In a unanimous decision Thursday, the Supreme Court ruled that the First Amendment does not provide protection to a dog chew toy that bears resemblance to a bottle of Jack Daniel’s in a trademark infringement lawsuit.
The justices ruled against VIP Products LLC, rejecting their argument that their products, including the “Bad Spaniels” toy, should be protected as free speech under the First Amendment.
“We hold only that it is not appropriate when the accused infringer has used a trademark to designate the source of its own goods—in other words, has used a trademark as a trademark. That kind of use falls within the heartland of trademark law and does not receive special First Amendment protection,” Justice Elena Kagan said in the decision.
The court clarified that parodies are only excluded from protection when they refrain from using a well-known mark to identify the source of the diluted product.
In 2020, the 9th U.S. Circuit Court of Appeals ruled in favor of VIP Products, affirming that their toys are protected by the First Amendment. Jack Daniel’s, the popular Tennessee whiskey company, subsequently sought additional review from the Supreme Court, stating that the “poop-themed dog toy” infringes on its trademark, confuses consumers, and tarnishes its reputation as it “associates its whiskey with dog poop.”

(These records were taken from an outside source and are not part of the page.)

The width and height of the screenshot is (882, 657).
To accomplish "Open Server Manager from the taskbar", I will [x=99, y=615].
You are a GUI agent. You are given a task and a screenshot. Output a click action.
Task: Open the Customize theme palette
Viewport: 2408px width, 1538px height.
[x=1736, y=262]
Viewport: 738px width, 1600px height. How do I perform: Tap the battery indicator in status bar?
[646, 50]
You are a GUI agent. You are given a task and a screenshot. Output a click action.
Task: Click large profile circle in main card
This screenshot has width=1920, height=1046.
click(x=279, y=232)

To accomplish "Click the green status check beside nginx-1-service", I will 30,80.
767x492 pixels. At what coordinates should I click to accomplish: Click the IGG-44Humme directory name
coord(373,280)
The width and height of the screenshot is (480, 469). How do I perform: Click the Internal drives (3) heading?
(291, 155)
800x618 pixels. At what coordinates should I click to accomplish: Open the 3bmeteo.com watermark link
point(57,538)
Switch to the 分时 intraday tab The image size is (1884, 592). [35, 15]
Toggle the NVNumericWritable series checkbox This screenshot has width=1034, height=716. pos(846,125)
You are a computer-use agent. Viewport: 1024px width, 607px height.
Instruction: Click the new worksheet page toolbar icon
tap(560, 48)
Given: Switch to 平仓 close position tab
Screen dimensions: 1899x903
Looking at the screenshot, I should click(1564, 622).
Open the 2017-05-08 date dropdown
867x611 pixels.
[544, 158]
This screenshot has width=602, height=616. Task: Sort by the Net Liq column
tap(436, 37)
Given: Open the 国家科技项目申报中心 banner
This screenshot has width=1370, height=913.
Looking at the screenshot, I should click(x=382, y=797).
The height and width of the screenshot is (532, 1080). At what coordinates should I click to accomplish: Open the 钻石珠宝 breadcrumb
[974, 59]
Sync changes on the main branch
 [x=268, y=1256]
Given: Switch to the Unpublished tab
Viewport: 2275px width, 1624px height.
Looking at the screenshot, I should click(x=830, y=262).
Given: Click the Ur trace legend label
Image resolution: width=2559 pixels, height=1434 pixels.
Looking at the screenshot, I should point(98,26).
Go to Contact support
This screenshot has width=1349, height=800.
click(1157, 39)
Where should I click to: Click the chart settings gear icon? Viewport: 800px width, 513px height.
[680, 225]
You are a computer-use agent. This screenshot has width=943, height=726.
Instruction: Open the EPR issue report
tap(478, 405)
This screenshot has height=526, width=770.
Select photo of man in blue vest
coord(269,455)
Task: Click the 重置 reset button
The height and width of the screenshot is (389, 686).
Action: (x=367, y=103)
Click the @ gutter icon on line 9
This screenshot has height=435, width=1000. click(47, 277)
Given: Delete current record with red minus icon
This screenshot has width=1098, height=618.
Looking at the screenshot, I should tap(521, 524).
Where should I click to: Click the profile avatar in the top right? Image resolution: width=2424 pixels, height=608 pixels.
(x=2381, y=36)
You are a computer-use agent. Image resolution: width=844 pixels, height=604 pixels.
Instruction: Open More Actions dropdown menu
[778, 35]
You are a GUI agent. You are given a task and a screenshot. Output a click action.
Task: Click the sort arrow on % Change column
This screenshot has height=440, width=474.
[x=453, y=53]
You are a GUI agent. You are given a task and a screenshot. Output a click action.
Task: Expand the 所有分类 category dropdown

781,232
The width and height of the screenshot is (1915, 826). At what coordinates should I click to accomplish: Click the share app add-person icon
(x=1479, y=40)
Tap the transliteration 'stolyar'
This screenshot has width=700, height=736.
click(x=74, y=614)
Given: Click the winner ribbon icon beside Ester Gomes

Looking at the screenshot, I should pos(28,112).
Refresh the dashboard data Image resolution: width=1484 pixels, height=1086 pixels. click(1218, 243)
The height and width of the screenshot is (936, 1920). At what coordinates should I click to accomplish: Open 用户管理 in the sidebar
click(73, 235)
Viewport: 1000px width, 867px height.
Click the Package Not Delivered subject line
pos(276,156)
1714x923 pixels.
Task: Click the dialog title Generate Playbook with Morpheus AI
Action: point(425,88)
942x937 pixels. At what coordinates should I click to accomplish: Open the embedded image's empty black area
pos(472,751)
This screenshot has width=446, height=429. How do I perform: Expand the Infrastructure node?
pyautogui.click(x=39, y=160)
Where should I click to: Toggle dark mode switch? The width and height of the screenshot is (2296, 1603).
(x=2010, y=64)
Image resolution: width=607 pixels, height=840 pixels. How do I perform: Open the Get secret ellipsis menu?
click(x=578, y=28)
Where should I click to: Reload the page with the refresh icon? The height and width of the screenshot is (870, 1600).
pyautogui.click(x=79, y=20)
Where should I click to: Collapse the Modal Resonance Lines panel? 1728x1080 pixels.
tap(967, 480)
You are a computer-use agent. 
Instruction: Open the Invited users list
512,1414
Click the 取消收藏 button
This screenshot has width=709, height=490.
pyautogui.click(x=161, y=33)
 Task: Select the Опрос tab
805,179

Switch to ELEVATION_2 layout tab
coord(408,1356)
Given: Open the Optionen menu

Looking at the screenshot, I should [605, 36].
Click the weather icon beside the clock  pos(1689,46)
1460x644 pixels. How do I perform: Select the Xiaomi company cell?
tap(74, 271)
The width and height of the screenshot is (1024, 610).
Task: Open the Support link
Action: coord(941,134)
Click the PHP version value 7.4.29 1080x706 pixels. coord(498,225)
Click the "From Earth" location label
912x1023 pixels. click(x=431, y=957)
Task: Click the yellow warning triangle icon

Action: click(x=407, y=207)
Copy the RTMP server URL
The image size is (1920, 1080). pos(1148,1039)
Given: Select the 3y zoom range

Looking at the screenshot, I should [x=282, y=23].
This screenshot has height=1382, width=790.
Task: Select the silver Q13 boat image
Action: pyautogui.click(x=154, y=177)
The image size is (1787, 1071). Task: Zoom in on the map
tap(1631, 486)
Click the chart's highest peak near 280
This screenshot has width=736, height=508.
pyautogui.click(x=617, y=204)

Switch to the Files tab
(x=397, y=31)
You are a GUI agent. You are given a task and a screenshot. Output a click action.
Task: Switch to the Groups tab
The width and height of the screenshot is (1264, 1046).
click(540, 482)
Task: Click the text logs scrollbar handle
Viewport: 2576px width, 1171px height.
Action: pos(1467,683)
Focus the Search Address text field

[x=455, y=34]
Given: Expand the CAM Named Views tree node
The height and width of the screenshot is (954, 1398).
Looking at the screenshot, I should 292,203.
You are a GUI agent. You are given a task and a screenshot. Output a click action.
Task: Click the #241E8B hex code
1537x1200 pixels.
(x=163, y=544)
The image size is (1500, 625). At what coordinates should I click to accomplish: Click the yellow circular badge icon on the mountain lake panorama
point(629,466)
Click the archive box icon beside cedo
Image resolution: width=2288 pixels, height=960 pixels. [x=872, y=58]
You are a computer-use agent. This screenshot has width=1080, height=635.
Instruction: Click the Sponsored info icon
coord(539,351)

The toy, designed in the shape and style of a Jack Daniel’s bottle, prominently displays a spaniel on the label with the words “Bad Spaniels” instead of the well-known Jack Daniel’s branding, with the small print at the bottom indicating 40% alcohol by volume replaced with a humorous claim that reads “43% poo by volume, 100% smelly.” Additionally, the toy’s neck reads “The Old No. 2 On Your Tennessee Carpet,” replacing the “Old No. 7 Tennessee Sour Mash Whiskey” branding.
The toy was manufactured by VIP Products, the country’s second-largest dog toy manufacturer, and on their website, you can see the brand makes a lot of similar toys that parody other famous brands.